Correlation Between IGO and Group Ten
Can any of the company-specific risk be diversified away by investing in both IGO and Group Ten at the same time? Although using a correlation coefficient on its own may not help to predict future stock returns, this module helps to understand the diversifiable risk of combining IGO and Group Ten into the same portfolio, which is an essential part of the fundamental portfolio management process.
By analyzing existing cross correlation between IGO Limited and Group Ten Metals, you can compare the effects of market volatilities on IGO and Group Ten and check how they will diversify away market risk if combined in the same portfolio for a given time horizon. You can also utilize pair trading strategies of matching a long position in IGO with a short position of Group Ten. Check out your portfolio center. Please also check ongoing floating volatility patterns of IGO and Group Ten.
Diversification Opportunities for IGO and Group Ten
Poor diversification
The 3 months correlation between IGO and Group is 0.72. Overlapping area represents the amount of risk that can be diversified away by holding IGO Limited and Group Ten Metals in the same portfolio, assuming nothing else is changed. The correlation between historical prices or returns on Group Ten Metals and IGO is a relative statistical measure of the degree to which these equity instruments tend to move together. The correlation coefficient measures the extent to which returns on IGO Limited are associated (or correlated) with Group Ten. Values of the correlation coefficient range from -1 to +1, where. The correlation of zero (0) is possible when the price movement of Group Ten Metals has no effect on the direction of IGO i.e., IGO and Group Ten go up and down completely randomly.
Pair Corralation between IGO and Group Ten
Assuming the 90 days horizon IGO Limited is expected to under-perform the Group Ten. But the pink sheet apears to be less risky and, when comparing its historical volatility, IGO Limited is 1.8 times less risky than Group Ten. The pink sheet trades about -0.06 of its potential returns per unit of risk.

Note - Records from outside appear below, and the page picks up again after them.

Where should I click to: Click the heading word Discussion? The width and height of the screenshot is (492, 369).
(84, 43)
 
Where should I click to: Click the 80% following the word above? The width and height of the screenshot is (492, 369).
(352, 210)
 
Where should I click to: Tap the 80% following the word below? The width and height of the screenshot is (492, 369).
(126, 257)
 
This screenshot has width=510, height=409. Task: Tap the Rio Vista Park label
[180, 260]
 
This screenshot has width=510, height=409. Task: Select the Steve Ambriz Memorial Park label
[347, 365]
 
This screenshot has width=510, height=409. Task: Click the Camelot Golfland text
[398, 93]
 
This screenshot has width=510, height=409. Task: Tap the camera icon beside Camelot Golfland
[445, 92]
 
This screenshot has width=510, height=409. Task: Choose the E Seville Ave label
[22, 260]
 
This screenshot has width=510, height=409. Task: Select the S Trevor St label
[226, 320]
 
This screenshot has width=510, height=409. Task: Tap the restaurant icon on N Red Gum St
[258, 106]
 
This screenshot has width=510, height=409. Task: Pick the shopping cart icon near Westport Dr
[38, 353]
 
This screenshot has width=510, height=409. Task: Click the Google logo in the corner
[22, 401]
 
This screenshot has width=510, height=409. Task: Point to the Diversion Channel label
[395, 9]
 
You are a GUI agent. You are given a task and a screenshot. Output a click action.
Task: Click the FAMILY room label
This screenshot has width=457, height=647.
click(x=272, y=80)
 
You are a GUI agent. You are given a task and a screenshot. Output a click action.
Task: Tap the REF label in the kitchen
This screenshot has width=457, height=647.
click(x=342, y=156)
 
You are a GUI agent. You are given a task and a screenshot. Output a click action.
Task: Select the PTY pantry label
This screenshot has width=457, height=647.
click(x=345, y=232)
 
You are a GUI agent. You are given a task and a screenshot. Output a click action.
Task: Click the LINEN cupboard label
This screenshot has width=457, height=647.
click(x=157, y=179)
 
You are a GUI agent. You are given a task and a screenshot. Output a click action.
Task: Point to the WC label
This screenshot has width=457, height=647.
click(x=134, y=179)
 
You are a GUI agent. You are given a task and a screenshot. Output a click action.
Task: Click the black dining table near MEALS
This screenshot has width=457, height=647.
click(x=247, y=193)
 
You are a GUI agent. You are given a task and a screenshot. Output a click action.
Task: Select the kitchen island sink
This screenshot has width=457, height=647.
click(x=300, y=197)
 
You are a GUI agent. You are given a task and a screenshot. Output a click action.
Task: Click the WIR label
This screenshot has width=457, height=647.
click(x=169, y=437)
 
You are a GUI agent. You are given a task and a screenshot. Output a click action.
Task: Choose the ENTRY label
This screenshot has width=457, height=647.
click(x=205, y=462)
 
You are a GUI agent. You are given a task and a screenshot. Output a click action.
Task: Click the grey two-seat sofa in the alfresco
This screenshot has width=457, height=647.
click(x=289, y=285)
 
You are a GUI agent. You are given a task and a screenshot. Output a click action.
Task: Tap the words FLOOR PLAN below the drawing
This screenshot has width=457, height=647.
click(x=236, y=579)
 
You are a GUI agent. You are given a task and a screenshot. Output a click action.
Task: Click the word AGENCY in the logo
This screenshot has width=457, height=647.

The Group Ten Metals is currently generating about 0.01 of returns per unit of risk over similar time horizon. If you would invest 14.00 in Group Ten Metals on August 29, 2024 and sell it today you would lose (4.00) from holding Group Ten Metals or give up 28.57% of portfolio value over 90 days.
Time Period | 3 Months [change] |
Direction | Moves Together |
Strength | Significant |
Accuracy | 100.0% |
Values | Daily Returns |
IGO Limited vs. Group Ten Metals
Performance |
Timeline |
IGO Limited |
Group Ten Metals |
IGO and Group Ten Volatility Contrast
Predicted Return Density |
Returns |
Pair Trading with IGO and Group Ten
The main advantage of trading using opposite IGO and Group Ten positions is that it hedges away some unsystematic risk. Because of two separate transactions, even if IGO position performs unexpectedly, Group Ten can make up some of the losses. Pair trading also minimizes risk from directional movements in the market. For example, if an entire industry or sector drops because of unexpected headlines, the short position in Group Ten will offset losses from the drop in Group Ten's long position.IGO vs. Rockridge Resources | IGO vs. Ameriwest Lithium | IGO vs. Osisko Metals Incorporated | IGO vs. Volt Lithium Corp |
Group Ten vs. Ascendant Resources | Group Ten vs. Atico Mining | Group Ten vs. Prime Mining Corp | Group Ten vs. Wallbridge Mining |
Check out your portfolio center.Note that this page's information should be used as a complementary analysis to find the right mix of equity instruments to add to your existing portfolios or create a brand new portfolio. You can also try the Portfolio Dashboard module to portfolio dashboard that provides centralized access to all your investments.